Heikki Kovalainen stürmte die internationale Bühne als er im Dezember 2004 das Race of Champions gewann und im Finale niemand geringeren als Sebastien Loeb in dessen eigenem WRC Rallye-Wagen besiegte.
Der Finne hatte sich durch den Kartsport nach oben gearbeitet und war dann im Jahr 2001 in der britischen Formel Renault unterwegs. In der folgenden Saison wechselte er in die britische F3 und erreichte fünf Siege sowie den dritten Platz in der Meisterschaft. Zudem schloss er sich dem Renault Driver Development Programm an.

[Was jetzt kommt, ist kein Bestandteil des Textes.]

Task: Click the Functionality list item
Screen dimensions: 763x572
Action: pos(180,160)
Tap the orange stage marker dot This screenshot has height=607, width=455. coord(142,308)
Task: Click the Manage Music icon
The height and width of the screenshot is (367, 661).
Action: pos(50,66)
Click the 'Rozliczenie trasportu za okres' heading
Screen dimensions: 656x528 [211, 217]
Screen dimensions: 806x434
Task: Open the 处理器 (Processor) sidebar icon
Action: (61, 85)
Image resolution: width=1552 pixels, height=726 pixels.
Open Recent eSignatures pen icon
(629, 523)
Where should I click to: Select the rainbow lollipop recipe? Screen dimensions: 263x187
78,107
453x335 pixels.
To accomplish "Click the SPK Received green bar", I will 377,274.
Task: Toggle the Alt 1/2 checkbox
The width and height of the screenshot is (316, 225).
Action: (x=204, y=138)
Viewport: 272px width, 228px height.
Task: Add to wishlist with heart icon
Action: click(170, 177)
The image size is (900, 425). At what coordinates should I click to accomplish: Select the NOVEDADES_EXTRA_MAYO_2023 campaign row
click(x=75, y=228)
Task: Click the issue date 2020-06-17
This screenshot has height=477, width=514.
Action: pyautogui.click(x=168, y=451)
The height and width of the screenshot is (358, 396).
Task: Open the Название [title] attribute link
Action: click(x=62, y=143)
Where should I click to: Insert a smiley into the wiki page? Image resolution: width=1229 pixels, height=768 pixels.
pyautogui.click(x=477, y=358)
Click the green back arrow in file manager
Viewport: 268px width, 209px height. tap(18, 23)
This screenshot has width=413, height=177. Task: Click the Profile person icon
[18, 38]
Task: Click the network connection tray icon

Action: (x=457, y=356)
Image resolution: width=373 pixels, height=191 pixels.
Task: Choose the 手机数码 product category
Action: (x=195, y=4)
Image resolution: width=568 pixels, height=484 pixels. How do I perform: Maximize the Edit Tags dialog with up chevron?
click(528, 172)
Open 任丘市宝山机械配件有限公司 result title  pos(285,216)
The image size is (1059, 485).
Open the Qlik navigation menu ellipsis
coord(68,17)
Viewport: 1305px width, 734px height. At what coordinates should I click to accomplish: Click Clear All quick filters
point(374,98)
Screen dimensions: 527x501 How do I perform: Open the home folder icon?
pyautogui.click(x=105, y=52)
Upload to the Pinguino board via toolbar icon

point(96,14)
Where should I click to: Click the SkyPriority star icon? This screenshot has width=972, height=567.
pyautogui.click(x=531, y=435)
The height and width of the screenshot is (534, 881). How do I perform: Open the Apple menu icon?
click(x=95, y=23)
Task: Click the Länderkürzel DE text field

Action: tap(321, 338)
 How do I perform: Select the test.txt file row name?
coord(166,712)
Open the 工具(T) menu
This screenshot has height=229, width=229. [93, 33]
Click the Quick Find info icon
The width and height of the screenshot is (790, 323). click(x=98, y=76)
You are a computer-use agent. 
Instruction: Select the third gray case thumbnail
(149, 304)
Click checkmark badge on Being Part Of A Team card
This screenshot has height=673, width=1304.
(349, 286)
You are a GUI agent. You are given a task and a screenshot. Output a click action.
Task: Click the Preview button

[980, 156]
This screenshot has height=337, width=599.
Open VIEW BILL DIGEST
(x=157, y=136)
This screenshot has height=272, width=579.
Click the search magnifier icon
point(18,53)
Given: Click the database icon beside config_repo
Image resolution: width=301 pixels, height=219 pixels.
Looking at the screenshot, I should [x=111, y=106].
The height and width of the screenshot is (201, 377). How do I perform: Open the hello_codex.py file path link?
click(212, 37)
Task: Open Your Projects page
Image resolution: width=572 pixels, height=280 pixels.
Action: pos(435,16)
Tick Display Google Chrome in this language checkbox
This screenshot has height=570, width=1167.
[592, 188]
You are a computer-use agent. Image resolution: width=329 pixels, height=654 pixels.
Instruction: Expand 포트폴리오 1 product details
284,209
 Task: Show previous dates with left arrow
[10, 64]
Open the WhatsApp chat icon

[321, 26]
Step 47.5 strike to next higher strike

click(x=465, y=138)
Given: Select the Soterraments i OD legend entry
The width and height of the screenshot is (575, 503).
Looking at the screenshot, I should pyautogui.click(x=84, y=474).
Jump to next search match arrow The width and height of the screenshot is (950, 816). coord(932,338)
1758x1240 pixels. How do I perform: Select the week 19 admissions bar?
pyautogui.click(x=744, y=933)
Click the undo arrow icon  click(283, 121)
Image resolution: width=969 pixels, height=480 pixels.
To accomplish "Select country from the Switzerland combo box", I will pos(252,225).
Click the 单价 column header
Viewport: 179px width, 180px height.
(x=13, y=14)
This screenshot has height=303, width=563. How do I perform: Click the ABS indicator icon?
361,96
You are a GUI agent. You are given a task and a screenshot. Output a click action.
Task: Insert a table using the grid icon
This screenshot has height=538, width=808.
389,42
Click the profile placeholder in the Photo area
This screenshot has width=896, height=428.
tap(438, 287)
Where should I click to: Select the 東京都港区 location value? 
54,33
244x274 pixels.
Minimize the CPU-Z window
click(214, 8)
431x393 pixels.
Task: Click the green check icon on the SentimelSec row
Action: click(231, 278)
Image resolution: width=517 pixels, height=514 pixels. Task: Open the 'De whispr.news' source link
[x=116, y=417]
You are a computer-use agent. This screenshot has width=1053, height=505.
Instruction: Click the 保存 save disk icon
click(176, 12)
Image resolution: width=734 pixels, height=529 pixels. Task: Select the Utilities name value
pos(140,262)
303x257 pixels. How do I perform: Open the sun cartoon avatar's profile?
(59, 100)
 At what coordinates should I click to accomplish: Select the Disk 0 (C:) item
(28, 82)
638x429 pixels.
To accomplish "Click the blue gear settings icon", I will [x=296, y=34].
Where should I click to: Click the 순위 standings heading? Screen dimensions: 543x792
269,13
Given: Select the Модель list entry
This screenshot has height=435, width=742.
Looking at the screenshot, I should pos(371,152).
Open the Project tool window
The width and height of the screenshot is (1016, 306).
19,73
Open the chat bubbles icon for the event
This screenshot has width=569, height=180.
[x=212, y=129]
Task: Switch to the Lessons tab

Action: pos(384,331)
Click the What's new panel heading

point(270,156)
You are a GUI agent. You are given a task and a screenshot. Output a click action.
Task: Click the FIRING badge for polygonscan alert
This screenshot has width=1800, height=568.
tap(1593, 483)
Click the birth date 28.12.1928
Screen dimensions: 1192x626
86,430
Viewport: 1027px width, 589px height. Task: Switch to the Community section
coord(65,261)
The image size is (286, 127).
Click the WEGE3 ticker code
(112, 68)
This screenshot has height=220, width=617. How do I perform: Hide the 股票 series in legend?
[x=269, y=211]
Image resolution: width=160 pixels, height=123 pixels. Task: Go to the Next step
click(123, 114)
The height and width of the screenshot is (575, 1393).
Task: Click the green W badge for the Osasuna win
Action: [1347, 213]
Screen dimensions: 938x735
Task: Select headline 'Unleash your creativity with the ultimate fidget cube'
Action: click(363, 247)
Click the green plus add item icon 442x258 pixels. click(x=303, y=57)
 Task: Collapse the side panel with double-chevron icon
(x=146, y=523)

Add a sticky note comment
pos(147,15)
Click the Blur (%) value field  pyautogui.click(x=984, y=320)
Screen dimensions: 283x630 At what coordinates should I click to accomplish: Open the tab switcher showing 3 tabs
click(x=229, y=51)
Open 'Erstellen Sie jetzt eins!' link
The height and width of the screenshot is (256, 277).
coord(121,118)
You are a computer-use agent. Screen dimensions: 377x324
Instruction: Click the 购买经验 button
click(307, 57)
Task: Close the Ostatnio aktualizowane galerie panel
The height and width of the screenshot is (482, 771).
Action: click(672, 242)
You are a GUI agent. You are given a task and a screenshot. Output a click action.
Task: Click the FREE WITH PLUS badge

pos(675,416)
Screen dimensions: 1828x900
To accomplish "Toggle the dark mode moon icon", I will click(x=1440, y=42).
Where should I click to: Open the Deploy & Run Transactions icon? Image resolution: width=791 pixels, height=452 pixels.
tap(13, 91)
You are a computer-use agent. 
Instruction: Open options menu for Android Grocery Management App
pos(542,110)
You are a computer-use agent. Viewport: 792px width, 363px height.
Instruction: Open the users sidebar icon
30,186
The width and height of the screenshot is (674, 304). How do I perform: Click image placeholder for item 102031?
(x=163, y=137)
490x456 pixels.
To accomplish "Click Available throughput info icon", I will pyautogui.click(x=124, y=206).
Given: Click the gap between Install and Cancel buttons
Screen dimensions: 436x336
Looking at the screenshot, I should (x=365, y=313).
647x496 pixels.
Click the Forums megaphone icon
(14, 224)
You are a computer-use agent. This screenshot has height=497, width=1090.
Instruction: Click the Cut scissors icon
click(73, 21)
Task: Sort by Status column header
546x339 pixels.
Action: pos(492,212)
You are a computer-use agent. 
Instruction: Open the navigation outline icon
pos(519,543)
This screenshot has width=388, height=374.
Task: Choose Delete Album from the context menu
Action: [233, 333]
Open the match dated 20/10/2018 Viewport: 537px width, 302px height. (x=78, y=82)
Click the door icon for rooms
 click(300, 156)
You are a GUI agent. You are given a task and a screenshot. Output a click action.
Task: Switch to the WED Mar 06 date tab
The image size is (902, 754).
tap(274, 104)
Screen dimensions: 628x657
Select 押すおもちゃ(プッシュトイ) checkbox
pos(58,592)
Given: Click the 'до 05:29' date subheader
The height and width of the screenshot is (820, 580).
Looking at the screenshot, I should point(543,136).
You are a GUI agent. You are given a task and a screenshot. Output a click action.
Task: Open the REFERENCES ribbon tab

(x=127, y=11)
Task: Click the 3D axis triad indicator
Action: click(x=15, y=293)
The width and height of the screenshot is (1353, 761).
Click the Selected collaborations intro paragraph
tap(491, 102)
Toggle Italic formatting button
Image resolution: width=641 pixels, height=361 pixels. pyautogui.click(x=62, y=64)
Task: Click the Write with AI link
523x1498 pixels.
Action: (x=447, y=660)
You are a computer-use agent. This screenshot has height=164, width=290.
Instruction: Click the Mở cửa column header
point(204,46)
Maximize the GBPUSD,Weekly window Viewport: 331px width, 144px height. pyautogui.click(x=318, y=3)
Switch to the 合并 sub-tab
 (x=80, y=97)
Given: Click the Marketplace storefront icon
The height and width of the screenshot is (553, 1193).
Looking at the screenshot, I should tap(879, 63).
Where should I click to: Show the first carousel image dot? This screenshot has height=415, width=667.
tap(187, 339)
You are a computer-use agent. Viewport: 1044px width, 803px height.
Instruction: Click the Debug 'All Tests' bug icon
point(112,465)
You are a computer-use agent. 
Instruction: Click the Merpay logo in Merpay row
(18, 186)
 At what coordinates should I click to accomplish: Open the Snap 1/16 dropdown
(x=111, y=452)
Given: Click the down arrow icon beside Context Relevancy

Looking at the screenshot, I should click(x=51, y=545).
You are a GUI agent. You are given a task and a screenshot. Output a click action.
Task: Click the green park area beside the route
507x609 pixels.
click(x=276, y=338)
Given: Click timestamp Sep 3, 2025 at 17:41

2003 folgte der Wechsel in die World Series by Nissan (Heute die World Series by Renault) wo er zunächst Zweiter in der Meisterschaft wurde. Im Jahr darauf holte er sich dann den Titel. Nach seinem Erfolg im Stade de France am Ende des Jahres schloss er sich Arden International an, um in der GP2 anzutreten.
Nach einem starken Start in die Saison, verlor Kovalainen in der Meisterschaft zwar gegen Nico Rosberg, testete gleichzeitig aber unter der Aufsicht von Flavio Briatore und Renault eifrig für das anglofranzösische Team.
2006 fuhr Kovalainen in keiner Meisterschaft mit und führte seine Testrolle bei Renault fort. Nach dem Wechsel von Fernando Alonso zu McLaren vergeudete das Team wenig Zeit um den Finnen als Giancarlos Fisichellas Teamkollegen bei Renault für 2007 vorzustellen.